=== Saved data entries ===
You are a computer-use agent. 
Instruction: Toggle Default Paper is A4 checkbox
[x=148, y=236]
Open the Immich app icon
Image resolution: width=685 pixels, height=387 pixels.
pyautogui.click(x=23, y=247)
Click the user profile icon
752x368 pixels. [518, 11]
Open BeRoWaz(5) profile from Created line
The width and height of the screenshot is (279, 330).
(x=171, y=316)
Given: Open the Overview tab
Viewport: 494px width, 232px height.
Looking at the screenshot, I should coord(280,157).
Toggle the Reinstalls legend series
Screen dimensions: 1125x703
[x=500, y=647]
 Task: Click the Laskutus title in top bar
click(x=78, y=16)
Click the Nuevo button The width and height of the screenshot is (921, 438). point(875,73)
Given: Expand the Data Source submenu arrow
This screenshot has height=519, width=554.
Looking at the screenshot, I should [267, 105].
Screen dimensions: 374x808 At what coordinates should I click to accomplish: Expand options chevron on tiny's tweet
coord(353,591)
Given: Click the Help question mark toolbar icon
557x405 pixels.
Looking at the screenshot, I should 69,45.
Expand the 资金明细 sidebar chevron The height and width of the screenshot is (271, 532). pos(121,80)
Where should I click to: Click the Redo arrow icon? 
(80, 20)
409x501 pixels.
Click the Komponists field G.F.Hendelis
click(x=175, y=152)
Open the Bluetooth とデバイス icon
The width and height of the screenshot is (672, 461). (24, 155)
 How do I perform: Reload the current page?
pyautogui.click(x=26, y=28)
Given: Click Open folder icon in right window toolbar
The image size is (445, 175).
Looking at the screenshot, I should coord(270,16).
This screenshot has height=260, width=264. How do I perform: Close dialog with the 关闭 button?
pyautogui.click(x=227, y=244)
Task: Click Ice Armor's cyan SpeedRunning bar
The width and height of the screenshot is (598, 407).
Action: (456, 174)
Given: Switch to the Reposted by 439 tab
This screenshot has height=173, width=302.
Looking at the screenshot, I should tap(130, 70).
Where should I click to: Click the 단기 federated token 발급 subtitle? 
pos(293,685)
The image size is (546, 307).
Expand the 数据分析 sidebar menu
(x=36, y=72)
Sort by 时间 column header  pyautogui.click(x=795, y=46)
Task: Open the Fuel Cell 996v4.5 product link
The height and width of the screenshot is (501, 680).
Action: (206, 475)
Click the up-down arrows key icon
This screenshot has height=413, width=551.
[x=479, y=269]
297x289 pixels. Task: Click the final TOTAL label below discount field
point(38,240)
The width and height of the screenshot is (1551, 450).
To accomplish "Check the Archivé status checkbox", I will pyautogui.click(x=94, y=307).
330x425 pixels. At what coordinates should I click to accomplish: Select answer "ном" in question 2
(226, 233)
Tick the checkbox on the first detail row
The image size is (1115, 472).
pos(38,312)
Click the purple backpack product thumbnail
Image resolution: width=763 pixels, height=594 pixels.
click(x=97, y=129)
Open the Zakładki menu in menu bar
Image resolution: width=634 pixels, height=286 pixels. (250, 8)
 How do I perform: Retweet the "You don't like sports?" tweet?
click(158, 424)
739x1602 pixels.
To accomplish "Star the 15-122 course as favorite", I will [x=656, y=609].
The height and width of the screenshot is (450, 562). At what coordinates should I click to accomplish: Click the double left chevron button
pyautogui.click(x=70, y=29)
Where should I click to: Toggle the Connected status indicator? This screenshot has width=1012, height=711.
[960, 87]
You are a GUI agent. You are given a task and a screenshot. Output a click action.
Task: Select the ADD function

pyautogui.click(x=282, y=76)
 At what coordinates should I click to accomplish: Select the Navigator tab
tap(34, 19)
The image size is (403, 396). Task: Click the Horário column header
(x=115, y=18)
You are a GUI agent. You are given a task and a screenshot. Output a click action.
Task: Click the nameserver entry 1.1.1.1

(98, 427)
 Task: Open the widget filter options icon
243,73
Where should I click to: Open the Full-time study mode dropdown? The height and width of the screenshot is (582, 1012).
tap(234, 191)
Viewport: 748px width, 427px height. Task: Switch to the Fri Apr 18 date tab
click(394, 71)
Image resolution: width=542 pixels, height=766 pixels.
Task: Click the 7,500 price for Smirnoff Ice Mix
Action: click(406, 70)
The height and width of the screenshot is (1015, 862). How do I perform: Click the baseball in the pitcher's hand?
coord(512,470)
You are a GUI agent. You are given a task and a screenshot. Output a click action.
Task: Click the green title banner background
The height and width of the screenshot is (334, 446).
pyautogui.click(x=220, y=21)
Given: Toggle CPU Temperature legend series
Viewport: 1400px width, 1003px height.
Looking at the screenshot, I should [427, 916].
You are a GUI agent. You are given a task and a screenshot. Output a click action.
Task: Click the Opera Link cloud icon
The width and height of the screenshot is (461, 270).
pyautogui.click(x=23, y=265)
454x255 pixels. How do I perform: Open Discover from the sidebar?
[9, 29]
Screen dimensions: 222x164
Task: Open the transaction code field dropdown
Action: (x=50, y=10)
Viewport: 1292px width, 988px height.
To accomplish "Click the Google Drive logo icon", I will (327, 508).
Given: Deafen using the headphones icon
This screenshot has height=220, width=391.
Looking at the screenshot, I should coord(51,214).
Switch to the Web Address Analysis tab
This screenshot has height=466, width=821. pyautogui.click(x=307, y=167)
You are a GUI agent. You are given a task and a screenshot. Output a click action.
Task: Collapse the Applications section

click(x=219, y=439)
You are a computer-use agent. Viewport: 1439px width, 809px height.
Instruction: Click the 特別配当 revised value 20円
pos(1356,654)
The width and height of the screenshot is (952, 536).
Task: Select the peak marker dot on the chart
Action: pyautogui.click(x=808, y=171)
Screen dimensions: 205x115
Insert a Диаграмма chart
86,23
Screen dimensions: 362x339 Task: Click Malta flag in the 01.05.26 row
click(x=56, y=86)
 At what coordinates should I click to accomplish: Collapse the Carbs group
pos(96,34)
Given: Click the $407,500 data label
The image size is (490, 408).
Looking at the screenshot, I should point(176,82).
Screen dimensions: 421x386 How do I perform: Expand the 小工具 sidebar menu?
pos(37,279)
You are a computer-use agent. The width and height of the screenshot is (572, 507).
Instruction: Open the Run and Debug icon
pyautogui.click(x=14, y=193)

=== What this task involves ===
Copy each line containing the word "toolbar" from the data.

=== Exercise response ===
Given: Click the Help question mark toolbar icon
Given: Click Open folder icon in right window toolbar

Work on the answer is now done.